/ 20 November 1998

Sex:A conflict of interest?

Shaun de Waal : First Person

In last week’s First Person, the noted British feminist Joan Smith told us why women don’t cruise. But her answer seemed to have two parts: one explicit, one implicit. Danger, she said, is the main reason women don’t haunt parks and public toilets in search of sex. Underlying that, however, was the half-suppressed suspicion that in this respect men and women are perhaps just different.

The fleeting, furtive sex provided by cruising allows men to avoid intimacy, suggests Smith. And, whether or not they are doing it because they can’t openly admit their homosexuality or get sex elsewhere, it may even reinforce a sense of sex as shameful – “an essentially puritan view at odds with much feminist and radical theory”.

No right-thinking woman, Smith hints, would want this kind of sex at all. Maybe men, as Marilyn French suggested, are just more involved with power. Smith gives Bill Clinton as an example of a straight man who gets kicks from covert sex because it makes him feel powerful. This at least is an attempt to explain his urges, unlike the woman commentator who simply said she couldn’t understand why he should want fast food on the side when he has “filet mignon” at home.

Apart from the culinary metaphor’s insult to Monica Lewinsky and/or Hillary Clinton, it misses the point. Who says you can’t enjoy filet mignon as well as fast food? The latter has its own appeal – remember George Michael’s pre-bust hit song, Fastlove? (As a risky-sex junkie, he should know.) And what of the value judgment here? Are we all supposed to aspire only to gourmet home-cooking and forever give up the takeaways?

Wisely perhaps, Smith doesn’t go very far down this road.
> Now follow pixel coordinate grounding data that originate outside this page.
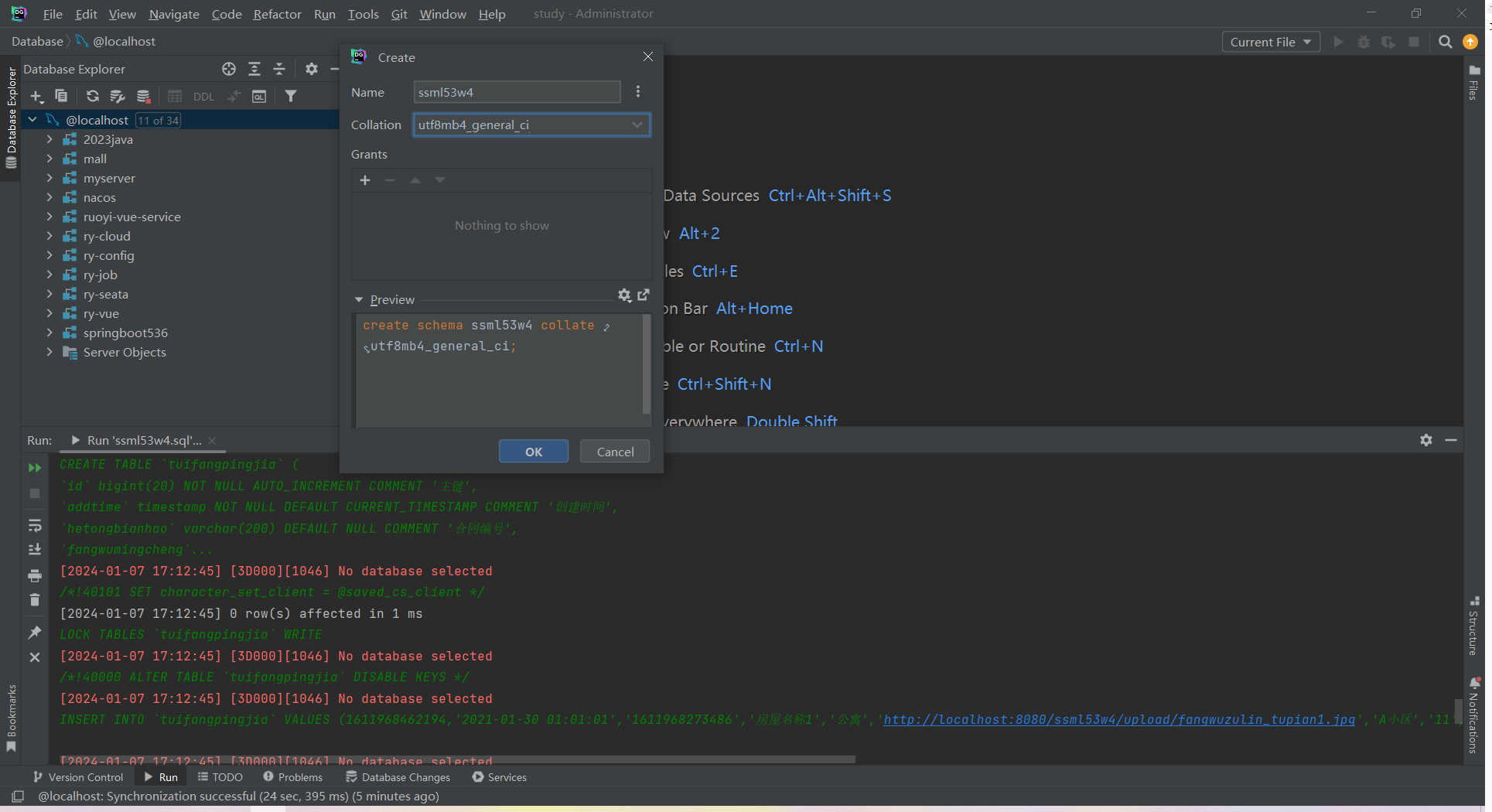This screenshot has width=1492, height=812.
Task: Toggle scroll to end in Run console
Action: [x=35, y=550]
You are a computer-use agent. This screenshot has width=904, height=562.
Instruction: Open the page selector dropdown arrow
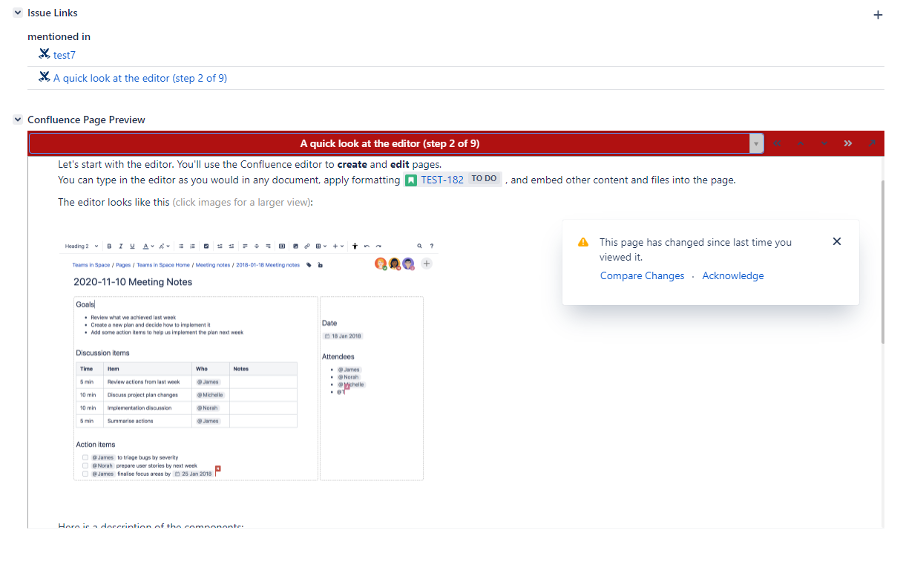(x=757, y=143)
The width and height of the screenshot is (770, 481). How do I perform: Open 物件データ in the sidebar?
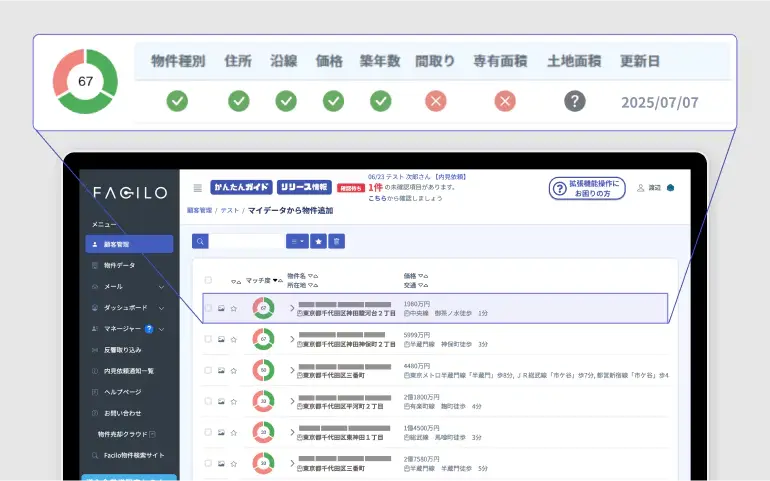119,265
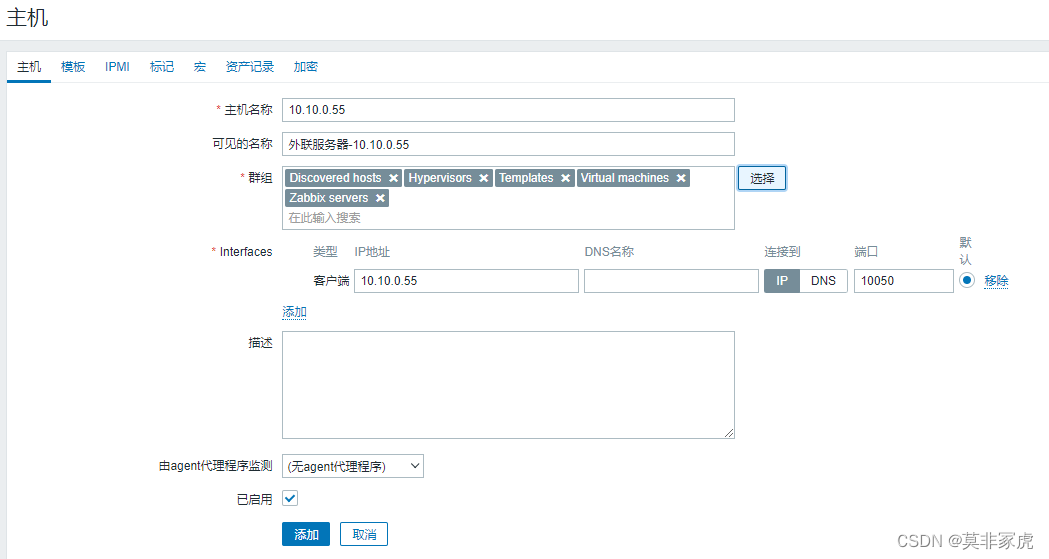Remove the Templates group tag
The width and height of the screenshot is (1049, 559).
click(x=565, y=178)
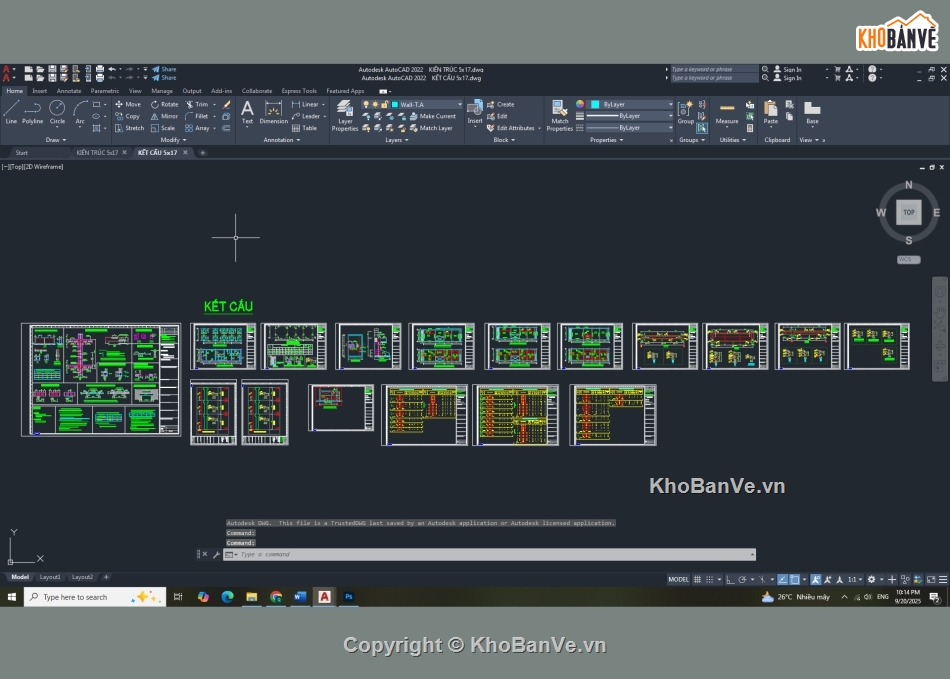The image size is (950, 679).
Task: Select the Line drawing tool
Action: coord(11,110)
The issue of sexual exclusivity in a marriage-type relationship has long been a tricky one, and perhaps too many philandering men have made the equation of food and sex. More than one theorist has observed that straight men, if they could (that is, if women would co- operate), would probably have as much anonymous, casual sex as some gay men do. Look at the enduring appeal of prostitutes.

And not all cruising happens in potentially dangerous places – though parks may be safer for some than other areas. A lot of gay clubs provide dim zones designed as a safe space for quick, anonymous sex. Some lesbian clubs do the same. Either way, gay and lesbian clubs and bars provide a protected domain in which to pick up sexual partners – or, for that matter, to cruise for a lifetime mate.

Feminism was right, of course, to deny that biology is destiny, that just because women can bear children means they should automatically be confined to that role (and the adjacent chores of housework). But does that mean biology has no significance at all?

Maverick theorist Camille Paglia sees casual gay sex as quintessentially male, “the ultimate point on a track of intensifying masculinity shooting away from the mother”. In Paglia’s archetypal scheme, women are nature, men are culture. For civilisation to happen, nature must to some degree be thwarted. But still the tensions continue: “the masculine principle” will always struggle “to free itself from woman’s cosmic dominance”.

“Straight men who visit prostitutes,” she writes, “are valiantly striving to keep sex free from emotion, duty, family – in other words, from society, religion and procreative Mother Nature.”

And, as for gay cruising, Paglia is unequivocal: “To have anonymous sex in a dark alleyway is to pay homage to the dream of male freedom. The unknown stranger is a wandering pagan god. The altar, as in prehistory, is anywhere you kneel.”

Sociobiologist Edward O Wilson makes the necessary disclaimers about the political ways such things can be manipulated, but he points to basic biological male/female differences which might determine behaviours: “The human egg is 85 000 times larger than the human sperm … The most important immediate result is that the female places a greater investment in each of her sex cells … [of which] a maximum of about 20 can be converted into healthy infants.” A man, however, “releases 100- million sperm with each ejaculation”.

The “resulting conflict of interest between the sexes”, says Wilson, is something we have in common with other mammals. And most of them don’t even enjoy sex. Sex as pleasure is a very human thing, but it has to be balanced by what one might call the sufficient monogamy necessary to stabilise society and perpetuate the species.

Women bear the children, a business more dangerous than any amount of cruising in dark parks, so they rightly demand the stability necessary to ensure their and their offspring’s survival (perhaps Paglia is wrong and women are the civilisers). Men, whose natural urge may be to spread that excessive sperm as widely as possible, have to compromise here, for the same reason.

But this, if true, doesn’t have to take us back to the old oppressions of women – or the repressions of the claustrophobic nuclear family. We need to take biology into account if we want to restructure society in more benign ways. As Wilson says, culture provides “plasticity”, and if humanity could endow our biology with restrictive old meanings, it is just as possible to give it new, liberating ones.